A preliminary version of the database (consisting of a list of more than 300,000 morphonotactically and phonologically analyzed tokens ending in two consonants) can now be downloaded here!
The corpora
The data for compiling the database will be derived from two corpora – the Penn-Helsinki Parsed Corpus of Middle English and the Penn-Helsinki Parsed Corpus of Early Modern English. These rather substantial diachronic corpora enable us to have a look at both pre- and post-schwa-loss data. A further advantage lies in the parsing of the corpora, which will facilitate the data analysis.

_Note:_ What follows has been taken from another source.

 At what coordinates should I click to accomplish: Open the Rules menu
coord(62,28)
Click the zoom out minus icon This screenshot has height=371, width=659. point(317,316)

Philological determination of schwa loss
The process of schwa loss (i.e. reduction of unstressed vowels) can be seen as the driving force behind cluster production in English. However, there are considerable fluctuations regarding the exact time-span of schwa loss depending on regional/dialectal varieties, text genres etc. These variables are taken into account within the database.
Diffusion of schwa loss
Based on the gathered philological information and assumptions about linguistic diffusion, we use methods from network dynamics and mathematical epidemiology in order to obtain probabilistic estimates of schwa loss. One specialty of our database is its flexibility: researchers can enter their own estimates about when schwa loss was implemented, resulting in different waves of cluster emergence.
Simulating hypothetical language states
In order to detect ‘therapeutic’ actions such as cluster repair mechanisms or sound changes in general we need to know how English would have looked like if only schwa loss had occurred. Thus actual post-schwa-loss data (schwa loss + potential processes) will be compared to a hypothetical language state (only schwa loss) to evaluate differences in cluster frequency and cluster distribution.
Empirical testing of the SMH
The Strong Morphonotactic Hypothesis (SMH) asserts an interdependency of phonology and morphology and figures centrally in this project. It predicts for instance that homophone clusters in lexical and morphologically complex items will be treated differently (e.g. clusters are reduced only in lexical items), thereby decreasing their homophony and at the same time ambiguity.
Eco-evolutionary modelling of cluster dynamics
In order to test the SMH from a diachronic perspective we model the coupled dynamics of morpheme internal and morphonotactic clusters, for which we will use methods from mathematical ecology and evolutionary game theory. This will allow us to investigate the impact of analogical and semiotic effects on the development of cluster-token populations.